### TASK GOAL
The copy you give must match the lines from the top of the data through the line containing "Add to Compare (147, 502)" exactly, and it must hold no pictures.

[DATA FOR PROCESSING — start]

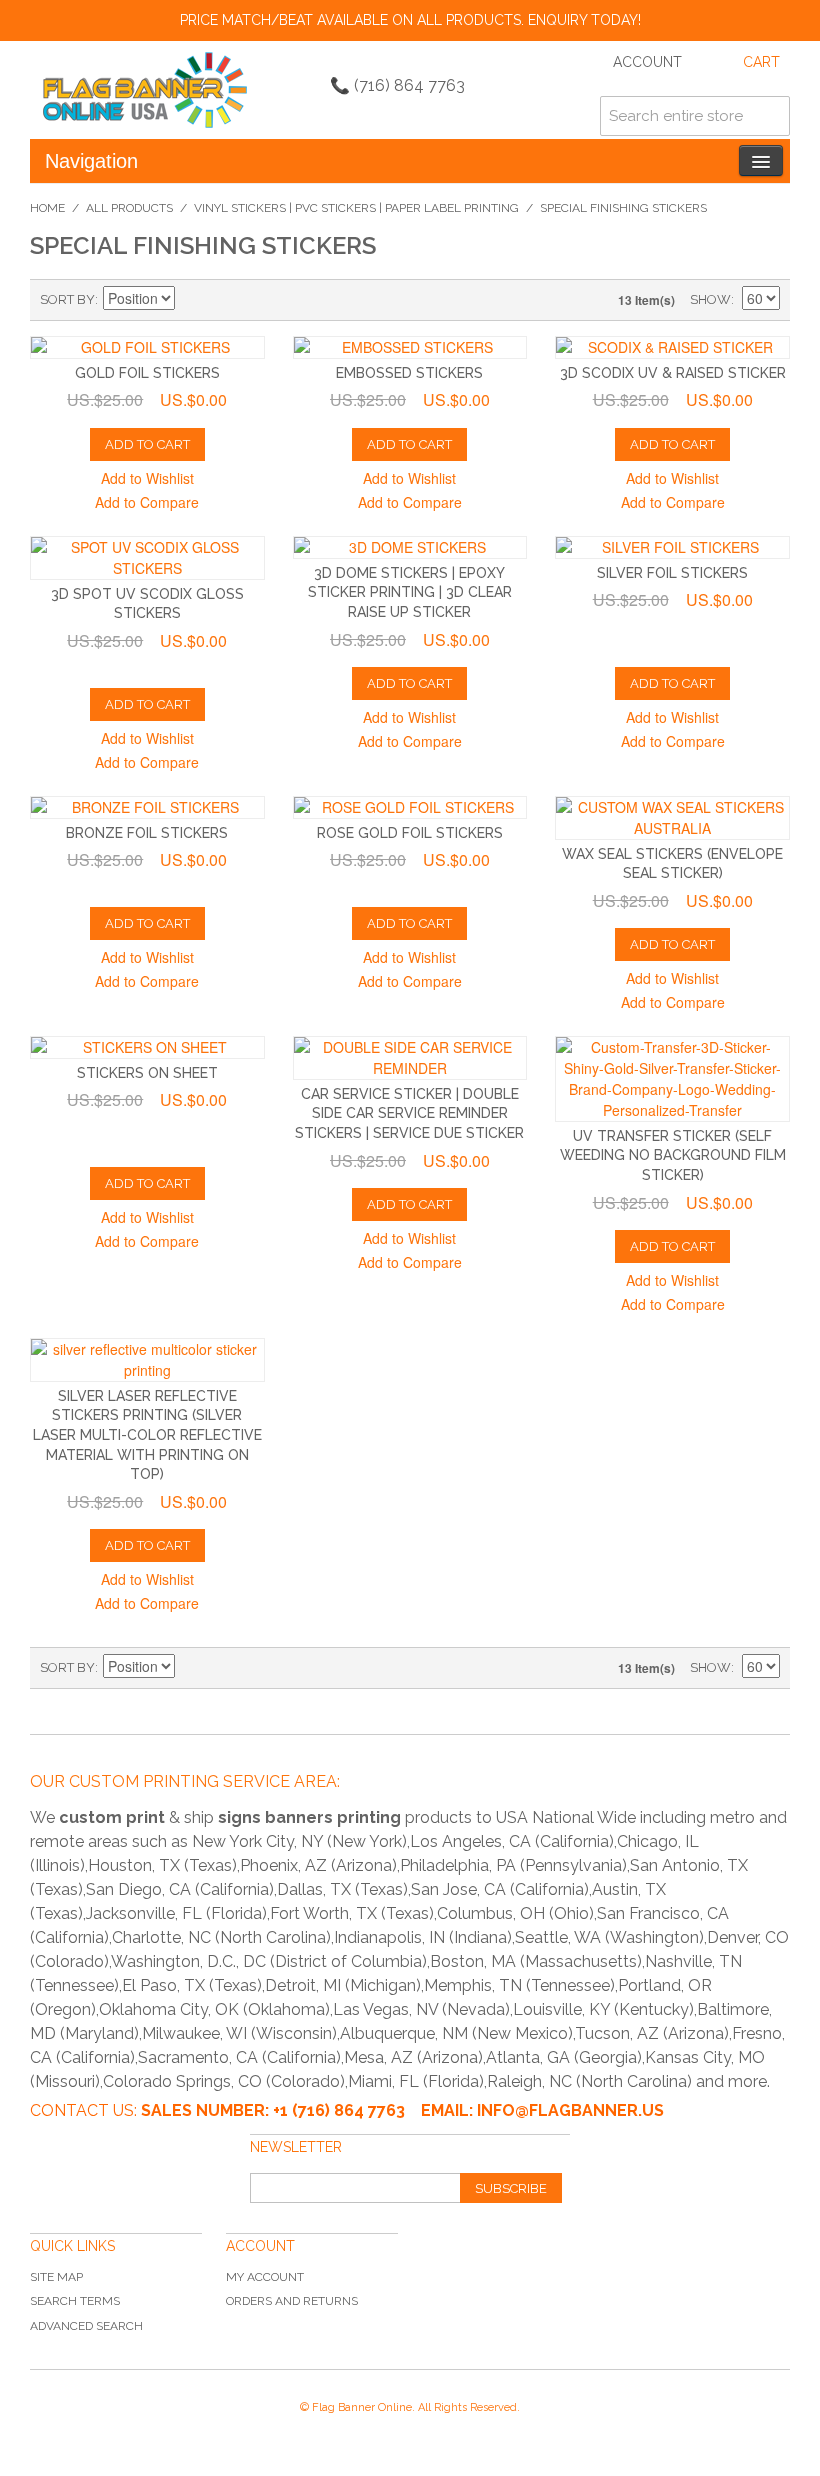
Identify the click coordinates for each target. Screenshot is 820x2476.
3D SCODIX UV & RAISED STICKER (673, 373)
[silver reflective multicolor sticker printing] (147, 1360)
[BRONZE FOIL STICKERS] (147, 807)
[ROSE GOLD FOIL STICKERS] (410, 807)
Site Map (56, 2277)
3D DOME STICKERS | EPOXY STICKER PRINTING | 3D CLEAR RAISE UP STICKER (410, 592)
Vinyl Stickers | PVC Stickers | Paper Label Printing (356, 208)
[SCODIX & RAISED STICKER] (672, 347)
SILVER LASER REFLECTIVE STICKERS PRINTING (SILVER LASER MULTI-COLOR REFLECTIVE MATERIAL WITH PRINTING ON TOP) (147, 1435)
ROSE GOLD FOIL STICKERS (410, 833)
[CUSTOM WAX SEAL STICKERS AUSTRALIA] (672, 818)
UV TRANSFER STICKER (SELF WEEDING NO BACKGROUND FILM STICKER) (673, 1155)
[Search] (770, 116)
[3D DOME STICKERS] (410, 547)
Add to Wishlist (147, 478)
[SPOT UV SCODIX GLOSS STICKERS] (147, 558)
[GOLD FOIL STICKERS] (147, 347)
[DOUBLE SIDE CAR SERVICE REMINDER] (410, 1058)
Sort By (67, 299)
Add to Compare (147, 502)
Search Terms (75, 2301)
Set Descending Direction (193, 300)
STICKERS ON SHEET (147, 1073)
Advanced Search (86, 2326)
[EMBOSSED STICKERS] (410, 347)
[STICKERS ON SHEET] (147, 1047)
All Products (129, 208)
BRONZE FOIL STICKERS (147, 833)
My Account (265, 2277)
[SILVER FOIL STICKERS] (672, 547)
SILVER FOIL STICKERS (672, 573)
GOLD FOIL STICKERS (147, 373)
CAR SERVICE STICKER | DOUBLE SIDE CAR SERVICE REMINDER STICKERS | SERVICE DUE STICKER (409, 1113)
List (263, 300)
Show (710, 299)
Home (47, 208)
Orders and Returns (292, 2301)
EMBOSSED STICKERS (409, 373)
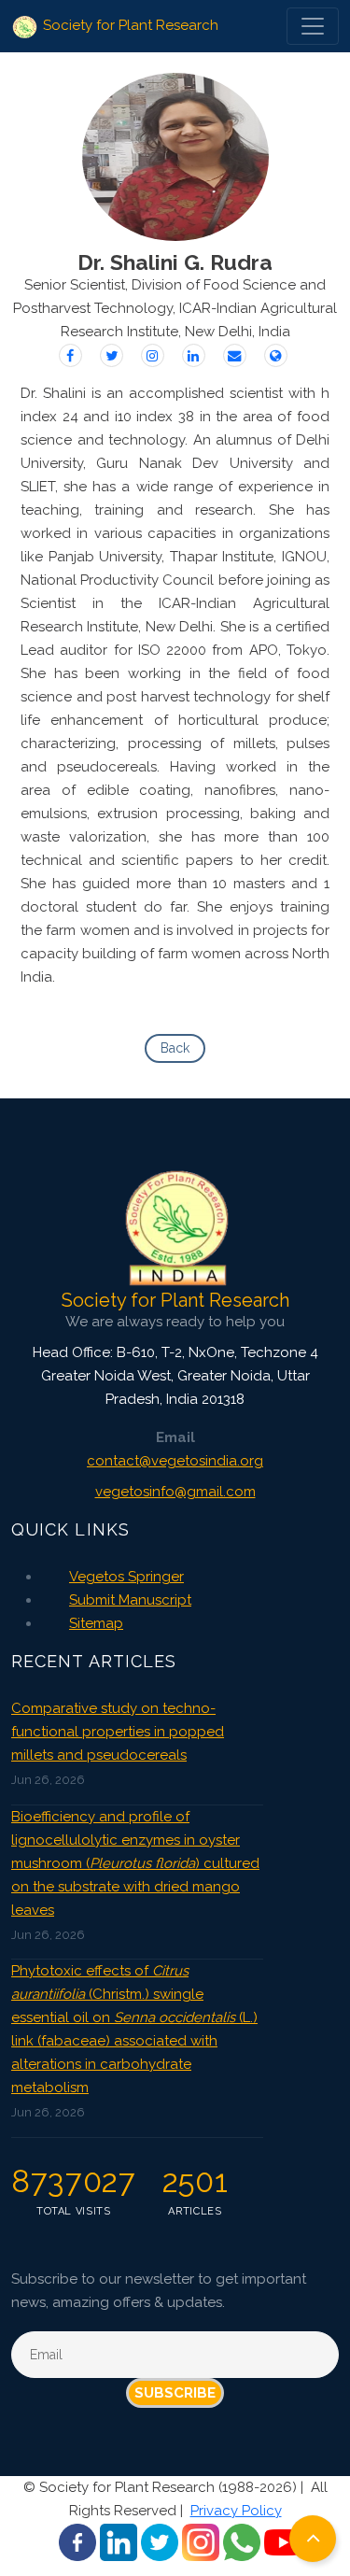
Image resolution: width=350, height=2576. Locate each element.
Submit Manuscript (130, 1600)
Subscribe (175, 2393)
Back (175, 1047)
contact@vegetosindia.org (175, 1460)
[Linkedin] (193, 355)
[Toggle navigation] (313, 26)
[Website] (275, 355)
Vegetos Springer (126, 1576)
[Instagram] (152, 355)
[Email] (234, 355)
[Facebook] (70, 355)
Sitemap (96, 1623)
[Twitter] (111, 355)
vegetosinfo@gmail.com (175, 1491)
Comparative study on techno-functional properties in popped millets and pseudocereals (117, 1731)
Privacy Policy (236, 2510)
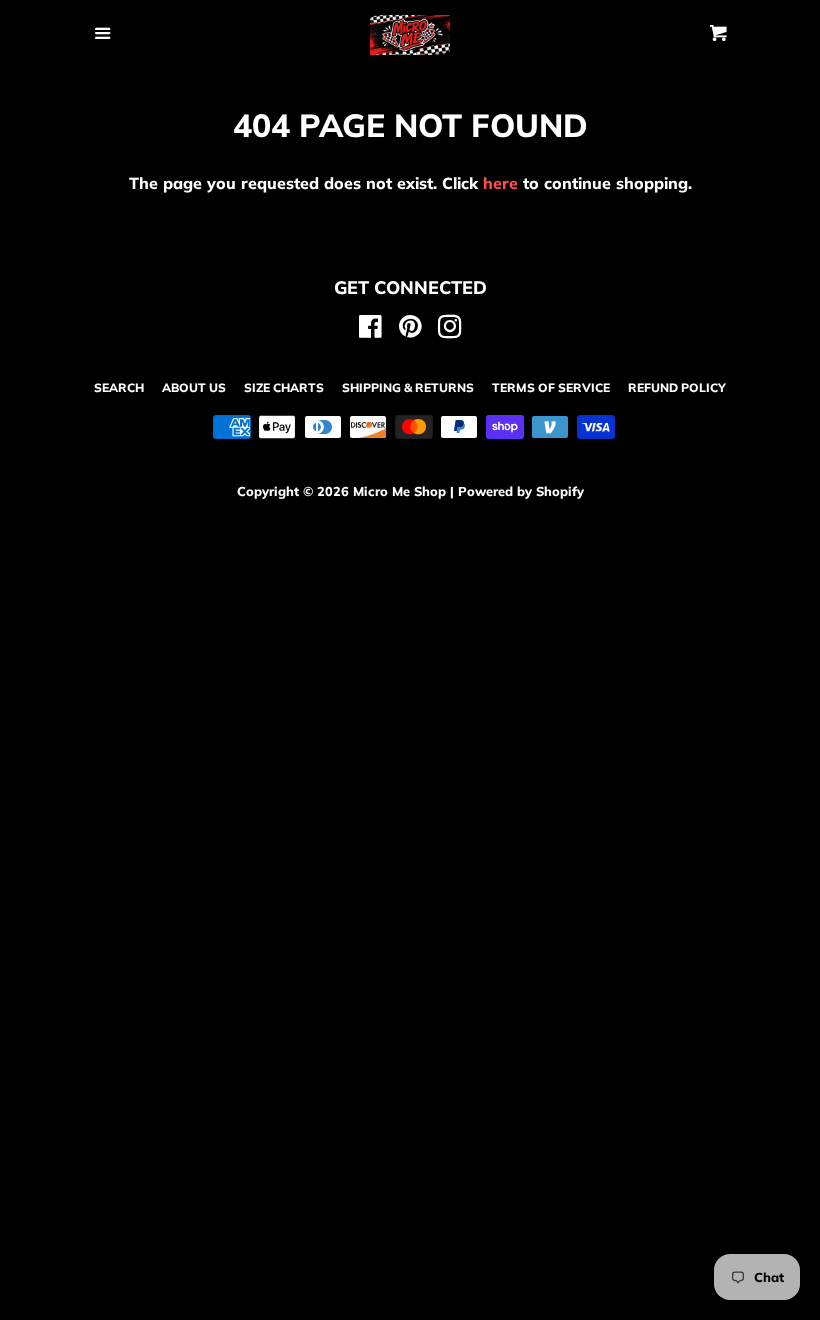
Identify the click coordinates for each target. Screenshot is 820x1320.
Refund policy (677, 387)
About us (194, 387)
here (500, 183)
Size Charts (284, 387)
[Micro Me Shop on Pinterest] (410, 330)
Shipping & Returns (408, 387)
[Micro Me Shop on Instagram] (450, 330)
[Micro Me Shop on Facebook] (370, 330)
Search (119, 387)
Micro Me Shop (399, 491)
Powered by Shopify (521, 491)
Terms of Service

[DATA FOR PROCESSING — finish]

### ANSWER SECTION
Identify the click coordinates for each target. Screenshot is 820x2476.
3D SCODIX UV & RAISED STICKER (673, 373)
[silver reflective multicolor sticker printing] (147, 1360)
[BRONZE FOIL STICKERS] (147, 807)
[ROSE GOLD FOIL STICKERS] (410, 807)
Site Map (56, 2277)
3D DOME STICKERS | EPOXY STICKER PRINTING | 3D CLEAR RAISE UP STICKER (410, 592)
Vinyl Stickers | PVC Stickers | Paper Label Printing (356, 208)
[SCODIX & RAISED STICKER] (672, 347)
SILVER LASER REFLECTIVE STICKERS PRINTING (SILVER LASER MULTI-COLOR REFLECTIVE MATERIAL WITH PRINTING ON TOP) (147, 1435)
ROSE GOLD FOIL STICKERS (410, 833)
[CUSTOM WAX SEAL STICKERS AUSTRALIA] (672, 818)
UV TRANSFER STICKER (SELF WEEDING NO BACKGROUND FILM STICKER) (673, 1155)
[Search] (770, 116)
[3D DOME STICKERS] (410, 547)
Add to Wishlist (147, 478)
[SPOT UV SCODIX GLOSS STICKERS] (147, 558)
[GOLD FOIL STICKERS] (147, 347)
[DOUBLE SIDE CAR SERVICE REMINDER] (410, 1058)
Sort By (67, 299)
Add to Compare (147, 502)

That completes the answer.